Problems and tasks:
1 > Do the following statements agree with the commentary on McCain? Answer yes or no for each, quoting the words of the text that decide it. (a) Bush endorsed McCain at the White House on March 6. (b) The school construction funding McCain crushed amounted to $2.6 billion. (c) McCain has supported raising the minimum wage.
2 > Copy the passage of the commentary on McCain between "Bush endorses McCain" and "US is right.", inclusive.
3 > Whom does the commentary on McCain name as the most decorated hero of World War II?

Extract:
Segment Open
Nor can McCain get away with calling his fellow senators “cut and run” Democrats. Neither had backed a “date certain” – just a commited exit from a war McCain believes in and most Americans don’t.

Bush endorses McCain at the White House March 6 -- the senator supported the president's policies 95% of the time in 2007.

He rattles more sabers at Iran (which has been the only victor in our invasion) and is willing to stay in Iraq 100 years to prove the US is right.

His views have some credibility because of that heroism as a prisoner of war in Vietnam. In that other war today’s historians question, he stood as a beacon of American tenacity -- and such courage in the face of brutality may explain his defiance of his own party and president for any weakening of ethical standards on torture. (But how do you explain his silence to Bush’s signing statement that the president could ignore the torture law?)

Bravery doesn’t equate with wisdom. If it did, the most decorated hero of World War II would have been the natural president – Audie Murphy.

The bigger problem for voters is what McCain consistently believes in and why and where he shows chronic inconsistency.

He doesn’t just oppose the Employee Free Choice Act but swings hard to mandate a federal ban on union security agreements (and prevent collective bargaining for airport screeners). For decades he has opposed virtually every bill that would help American workers and encourage unions, from adjustments to NAFTA to raising the minimum wage, from the concept of universal health care to his support of outsourcing government contracts and privatizing Medicare.

Whatever the virtues of his attacks on pork barrel spending, he used that outrage to crush $1.6 billion in school construction funding aimed at the most dilapidated buildings and desperate communities – and he opposed reauthorizing the federal highway and transit program that provided a million prevailing wage jobs for Americans. The money he says we don’t have for such work is wasted without question in our foreign wars. He would be Bush’s third –term on all these issues.

McCain also has problems of his own. More and more his reputation for opposing pork barrel lobbying runs counter to his tight involvement with lobbyists (many serving key positions in his campaign) and brings reminders of the “Keating Five” days that so damaged his reputation and propelled him into campaign finance reform.
Segment Closed
Recorded data
Segment Open
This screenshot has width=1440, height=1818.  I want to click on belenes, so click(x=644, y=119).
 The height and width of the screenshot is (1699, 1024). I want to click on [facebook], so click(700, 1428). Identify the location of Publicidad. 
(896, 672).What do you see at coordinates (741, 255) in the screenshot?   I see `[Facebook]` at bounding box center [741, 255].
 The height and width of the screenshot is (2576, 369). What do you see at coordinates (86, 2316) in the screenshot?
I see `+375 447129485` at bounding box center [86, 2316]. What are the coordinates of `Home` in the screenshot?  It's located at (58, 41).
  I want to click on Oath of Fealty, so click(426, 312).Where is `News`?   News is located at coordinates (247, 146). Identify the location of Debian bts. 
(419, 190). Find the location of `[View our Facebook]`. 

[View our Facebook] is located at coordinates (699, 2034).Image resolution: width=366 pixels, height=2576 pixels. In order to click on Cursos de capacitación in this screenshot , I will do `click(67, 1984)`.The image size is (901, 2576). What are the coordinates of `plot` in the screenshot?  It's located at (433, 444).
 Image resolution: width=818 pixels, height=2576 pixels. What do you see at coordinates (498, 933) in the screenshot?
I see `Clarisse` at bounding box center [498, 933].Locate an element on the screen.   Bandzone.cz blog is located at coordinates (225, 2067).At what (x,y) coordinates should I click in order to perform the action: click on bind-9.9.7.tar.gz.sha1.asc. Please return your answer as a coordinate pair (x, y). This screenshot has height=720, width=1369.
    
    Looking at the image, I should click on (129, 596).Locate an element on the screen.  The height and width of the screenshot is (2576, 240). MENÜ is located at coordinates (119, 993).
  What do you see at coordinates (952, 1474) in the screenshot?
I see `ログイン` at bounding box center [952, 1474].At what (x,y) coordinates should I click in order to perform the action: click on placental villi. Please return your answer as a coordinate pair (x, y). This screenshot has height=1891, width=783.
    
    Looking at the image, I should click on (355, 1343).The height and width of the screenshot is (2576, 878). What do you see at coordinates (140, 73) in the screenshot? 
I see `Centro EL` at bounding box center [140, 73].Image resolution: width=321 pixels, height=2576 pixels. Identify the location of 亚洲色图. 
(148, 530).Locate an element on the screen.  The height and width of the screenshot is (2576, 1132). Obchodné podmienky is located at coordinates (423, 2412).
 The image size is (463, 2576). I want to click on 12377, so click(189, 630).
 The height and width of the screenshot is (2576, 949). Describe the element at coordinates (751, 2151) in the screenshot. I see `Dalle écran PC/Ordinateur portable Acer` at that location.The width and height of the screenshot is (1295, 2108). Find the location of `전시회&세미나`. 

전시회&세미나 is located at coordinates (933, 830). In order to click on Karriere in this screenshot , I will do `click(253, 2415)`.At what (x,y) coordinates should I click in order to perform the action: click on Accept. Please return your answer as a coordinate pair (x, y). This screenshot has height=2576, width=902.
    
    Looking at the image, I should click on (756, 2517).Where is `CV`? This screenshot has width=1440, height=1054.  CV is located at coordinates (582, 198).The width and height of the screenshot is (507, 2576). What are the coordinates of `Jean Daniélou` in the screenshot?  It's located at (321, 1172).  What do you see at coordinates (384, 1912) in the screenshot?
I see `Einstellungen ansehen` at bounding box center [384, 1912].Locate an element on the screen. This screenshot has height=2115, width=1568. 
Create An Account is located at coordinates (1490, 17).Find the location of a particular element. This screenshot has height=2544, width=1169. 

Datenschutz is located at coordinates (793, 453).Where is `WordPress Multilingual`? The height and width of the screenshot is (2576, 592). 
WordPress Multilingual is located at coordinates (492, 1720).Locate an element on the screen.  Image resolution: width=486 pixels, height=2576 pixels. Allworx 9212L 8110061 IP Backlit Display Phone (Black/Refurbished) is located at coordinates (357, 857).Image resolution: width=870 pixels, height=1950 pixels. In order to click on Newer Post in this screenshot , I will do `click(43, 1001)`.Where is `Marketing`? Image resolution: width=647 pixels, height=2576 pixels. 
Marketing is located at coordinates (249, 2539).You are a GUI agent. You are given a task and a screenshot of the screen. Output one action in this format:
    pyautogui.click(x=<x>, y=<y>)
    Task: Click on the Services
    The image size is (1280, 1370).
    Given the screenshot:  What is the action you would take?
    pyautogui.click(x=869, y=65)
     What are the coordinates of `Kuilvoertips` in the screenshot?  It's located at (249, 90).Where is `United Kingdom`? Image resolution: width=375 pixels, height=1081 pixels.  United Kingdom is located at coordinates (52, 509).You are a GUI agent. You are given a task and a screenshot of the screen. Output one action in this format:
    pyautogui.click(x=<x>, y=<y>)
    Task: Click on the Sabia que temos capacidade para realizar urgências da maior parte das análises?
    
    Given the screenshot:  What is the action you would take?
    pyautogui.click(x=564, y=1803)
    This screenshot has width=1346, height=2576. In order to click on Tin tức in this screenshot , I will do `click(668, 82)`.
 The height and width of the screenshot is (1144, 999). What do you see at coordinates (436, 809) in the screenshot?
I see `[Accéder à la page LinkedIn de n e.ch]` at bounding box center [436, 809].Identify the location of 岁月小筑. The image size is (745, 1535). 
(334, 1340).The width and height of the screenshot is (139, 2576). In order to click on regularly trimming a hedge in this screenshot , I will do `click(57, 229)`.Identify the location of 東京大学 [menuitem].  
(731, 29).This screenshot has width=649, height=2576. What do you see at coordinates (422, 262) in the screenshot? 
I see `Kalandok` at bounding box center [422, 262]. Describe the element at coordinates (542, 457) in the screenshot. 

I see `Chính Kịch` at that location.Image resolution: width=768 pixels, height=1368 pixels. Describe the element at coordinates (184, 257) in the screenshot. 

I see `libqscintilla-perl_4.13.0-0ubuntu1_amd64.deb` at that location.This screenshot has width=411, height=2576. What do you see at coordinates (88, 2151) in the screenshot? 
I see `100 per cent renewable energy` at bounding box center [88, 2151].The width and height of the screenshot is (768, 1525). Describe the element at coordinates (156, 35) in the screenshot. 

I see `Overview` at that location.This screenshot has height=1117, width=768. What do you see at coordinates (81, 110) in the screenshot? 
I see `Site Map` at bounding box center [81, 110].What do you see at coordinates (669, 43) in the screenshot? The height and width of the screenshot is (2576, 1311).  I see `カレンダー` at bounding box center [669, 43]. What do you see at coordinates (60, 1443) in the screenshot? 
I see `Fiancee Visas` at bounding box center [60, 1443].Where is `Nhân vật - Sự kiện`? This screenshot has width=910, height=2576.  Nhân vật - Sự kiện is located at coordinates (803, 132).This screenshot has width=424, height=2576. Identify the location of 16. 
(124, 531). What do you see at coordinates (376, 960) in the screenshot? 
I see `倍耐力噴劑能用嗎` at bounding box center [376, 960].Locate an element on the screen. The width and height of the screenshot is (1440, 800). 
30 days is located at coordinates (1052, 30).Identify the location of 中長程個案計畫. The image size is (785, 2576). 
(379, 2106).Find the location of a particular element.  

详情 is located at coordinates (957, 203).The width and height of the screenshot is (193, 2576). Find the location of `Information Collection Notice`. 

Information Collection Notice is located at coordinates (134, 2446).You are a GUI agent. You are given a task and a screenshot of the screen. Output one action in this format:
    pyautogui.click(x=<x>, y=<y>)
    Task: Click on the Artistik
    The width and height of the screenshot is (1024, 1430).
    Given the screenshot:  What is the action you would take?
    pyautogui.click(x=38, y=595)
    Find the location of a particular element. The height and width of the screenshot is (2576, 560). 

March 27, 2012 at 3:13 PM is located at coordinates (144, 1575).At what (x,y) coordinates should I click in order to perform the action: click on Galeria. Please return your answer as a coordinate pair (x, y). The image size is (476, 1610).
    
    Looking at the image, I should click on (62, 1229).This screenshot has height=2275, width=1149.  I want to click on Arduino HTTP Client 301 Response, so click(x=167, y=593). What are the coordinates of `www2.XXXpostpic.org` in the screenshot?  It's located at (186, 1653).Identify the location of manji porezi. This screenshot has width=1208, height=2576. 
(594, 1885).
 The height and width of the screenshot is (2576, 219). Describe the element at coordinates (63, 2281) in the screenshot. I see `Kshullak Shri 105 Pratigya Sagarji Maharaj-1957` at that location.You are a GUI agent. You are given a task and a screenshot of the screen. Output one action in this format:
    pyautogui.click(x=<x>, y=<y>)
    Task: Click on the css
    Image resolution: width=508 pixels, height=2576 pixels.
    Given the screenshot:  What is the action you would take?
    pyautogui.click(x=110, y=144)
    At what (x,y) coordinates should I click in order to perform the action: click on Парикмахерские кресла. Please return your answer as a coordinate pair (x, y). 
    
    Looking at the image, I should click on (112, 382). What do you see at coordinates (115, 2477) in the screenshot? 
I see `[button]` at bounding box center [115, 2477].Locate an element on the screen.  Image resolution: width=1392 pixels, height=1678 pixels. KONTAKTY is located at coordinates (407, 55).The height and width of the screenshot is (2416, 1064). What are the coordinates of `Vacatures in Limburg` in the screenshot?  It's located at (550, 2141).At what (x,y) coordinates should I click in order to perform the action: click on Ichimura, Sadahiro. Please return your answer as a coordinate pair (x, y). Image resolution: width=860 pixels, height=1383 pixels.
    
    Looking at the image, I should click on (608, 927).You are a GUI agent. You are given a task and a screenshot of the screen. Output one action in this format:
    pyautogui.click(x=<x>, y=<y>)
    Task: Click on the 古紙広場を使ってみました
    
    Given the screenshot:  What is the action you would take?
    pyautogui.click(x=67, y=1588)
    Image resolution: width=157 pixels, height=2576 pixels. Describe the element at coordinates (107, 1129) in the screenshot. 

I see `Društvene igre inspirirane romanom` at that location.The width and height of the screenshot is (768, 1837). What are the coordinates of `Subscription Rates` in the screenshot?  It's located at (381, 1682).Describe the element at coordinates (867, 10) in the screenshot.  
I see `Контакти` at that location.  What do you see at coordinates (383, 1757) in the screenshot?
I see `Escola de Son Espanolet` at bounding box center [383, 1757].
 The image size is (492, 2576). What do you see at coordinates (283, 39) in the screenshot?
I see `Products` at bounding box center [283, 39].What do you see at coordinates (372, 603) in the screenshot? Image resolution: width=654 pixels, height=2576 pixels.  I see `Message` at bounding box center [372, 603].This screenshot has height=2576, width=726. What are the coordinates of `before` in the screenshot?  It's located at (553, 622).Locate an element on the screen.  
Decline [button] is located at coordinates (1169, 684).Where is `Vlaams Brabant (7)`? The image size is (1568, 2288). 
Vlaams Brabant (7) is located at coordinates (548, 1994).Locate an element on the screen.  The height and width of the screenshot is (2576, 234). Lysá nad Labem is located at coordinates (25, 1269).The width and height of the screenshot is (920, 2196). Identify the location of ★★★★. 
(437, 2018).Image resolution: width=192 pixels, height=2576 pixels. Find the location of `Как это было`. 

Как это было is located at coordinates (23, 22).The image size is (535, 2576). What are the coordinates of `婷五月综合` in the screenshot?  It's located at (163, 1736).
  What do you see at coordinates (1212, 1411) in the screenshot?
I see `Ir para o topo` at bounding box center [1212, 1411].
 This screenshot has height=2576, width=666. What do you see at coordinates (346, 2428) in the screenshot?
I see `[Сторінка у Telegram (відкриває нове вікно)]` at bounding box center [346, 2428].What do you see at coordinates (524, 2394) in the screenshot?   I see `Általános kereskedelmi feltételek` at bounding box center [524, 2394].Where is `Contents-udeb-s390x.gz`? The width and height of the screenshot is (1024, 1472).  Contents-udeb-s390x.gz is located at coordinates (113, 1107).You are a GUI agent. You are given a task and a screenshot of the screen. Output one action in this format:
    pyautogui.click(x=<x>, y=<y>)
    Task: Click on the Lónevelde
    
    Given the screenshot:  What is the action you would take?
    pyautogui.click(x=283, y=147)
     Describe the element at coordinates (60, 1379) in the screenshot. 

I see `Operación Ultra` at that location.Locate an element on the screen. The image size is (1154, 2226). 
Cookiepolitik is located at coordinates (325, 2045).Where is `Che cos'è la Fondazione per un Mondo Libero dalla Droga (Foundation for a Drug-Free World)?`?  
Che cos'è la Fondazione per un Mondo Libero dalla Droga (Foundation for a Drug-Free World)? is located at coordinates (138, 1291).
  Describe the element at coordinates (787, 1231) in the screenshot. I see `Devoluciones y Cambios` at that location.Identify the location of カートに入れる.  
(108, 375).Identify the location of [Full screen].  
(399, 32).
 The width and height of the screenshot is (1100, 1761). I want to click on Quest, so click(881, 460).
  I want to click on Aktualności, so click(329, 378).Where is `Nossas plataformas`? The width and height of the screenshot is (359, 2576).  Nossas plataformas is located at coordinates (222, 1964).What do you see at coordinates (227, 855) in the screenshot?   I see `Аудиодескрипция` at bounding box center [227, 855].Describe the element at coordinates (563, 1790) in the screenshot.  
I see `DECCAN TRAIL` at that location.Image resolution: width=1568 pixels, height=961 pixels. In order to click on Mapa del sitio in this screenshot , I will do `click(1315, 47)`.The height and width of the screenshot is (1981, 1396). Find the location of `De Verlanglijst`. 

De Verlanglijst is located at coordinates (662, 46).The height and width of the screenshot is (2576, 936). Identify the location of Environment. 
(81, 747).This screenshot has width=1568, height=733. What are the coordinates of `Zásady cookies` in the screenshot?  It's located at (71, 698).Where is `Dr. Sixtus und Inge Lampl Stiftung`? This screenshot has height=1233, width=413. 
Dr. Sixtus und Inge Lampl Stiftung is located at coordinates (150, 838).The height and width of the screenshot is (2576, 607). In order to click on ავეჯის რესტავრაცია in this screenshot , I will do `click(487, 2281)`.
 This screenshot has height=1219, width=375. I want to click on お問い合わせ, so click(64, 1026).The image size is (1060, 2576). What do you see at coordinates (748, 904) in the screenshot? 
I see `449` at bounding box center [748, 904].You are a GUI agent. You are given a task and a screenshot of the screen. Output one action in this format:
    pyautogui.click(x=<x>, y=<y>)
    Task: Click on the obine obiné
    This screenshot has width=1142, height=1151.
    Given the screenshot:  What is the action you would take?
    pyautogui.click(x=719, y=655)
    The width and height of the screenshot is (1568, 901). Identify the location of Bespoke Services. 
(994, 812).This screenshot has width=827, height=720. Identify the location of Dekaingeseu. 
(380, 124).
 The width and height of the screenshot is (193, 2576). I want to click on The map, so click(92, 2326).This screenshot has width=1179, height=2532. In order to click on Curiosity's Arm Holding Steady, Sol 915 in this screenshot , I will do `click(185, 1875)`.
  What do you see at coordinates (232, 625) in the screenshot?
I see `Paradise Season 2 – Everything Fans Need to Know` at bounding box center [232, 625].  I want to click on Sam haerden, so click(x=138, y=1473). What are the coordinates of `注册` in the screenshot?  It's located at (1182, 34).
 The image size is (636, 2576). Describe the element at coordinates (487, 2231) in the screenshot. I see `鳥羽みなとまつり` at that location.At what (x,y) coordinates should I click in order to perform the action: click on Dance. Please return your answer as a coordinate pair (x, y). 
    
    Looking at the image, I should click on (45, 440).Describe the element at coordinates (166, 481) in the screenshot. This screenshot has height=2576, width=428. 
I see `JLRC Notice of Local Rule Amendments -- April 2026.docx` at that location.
Segment Closed
Answers provided:
1 >
(a) Yes: "Bush endorses McCain at the White House March 6"
(b) No: "he used that outrage to crush $1.6 billion in school construction funding"
(c) No: "For decades he has opposed virtually every bill that would help American workers and encourage unions, from adjustments to NAFTA to raising the minimum wage"

2 >
Bush endorses McCain at the White House March 6 -- the senator supported the president's policies 95% of the time in 2007.

He rattles more sabers at Iran (which has been the only victor in our invasion) and is willing to stay in Iraq 100 years to prove the US is right.

3 > Audie Murphy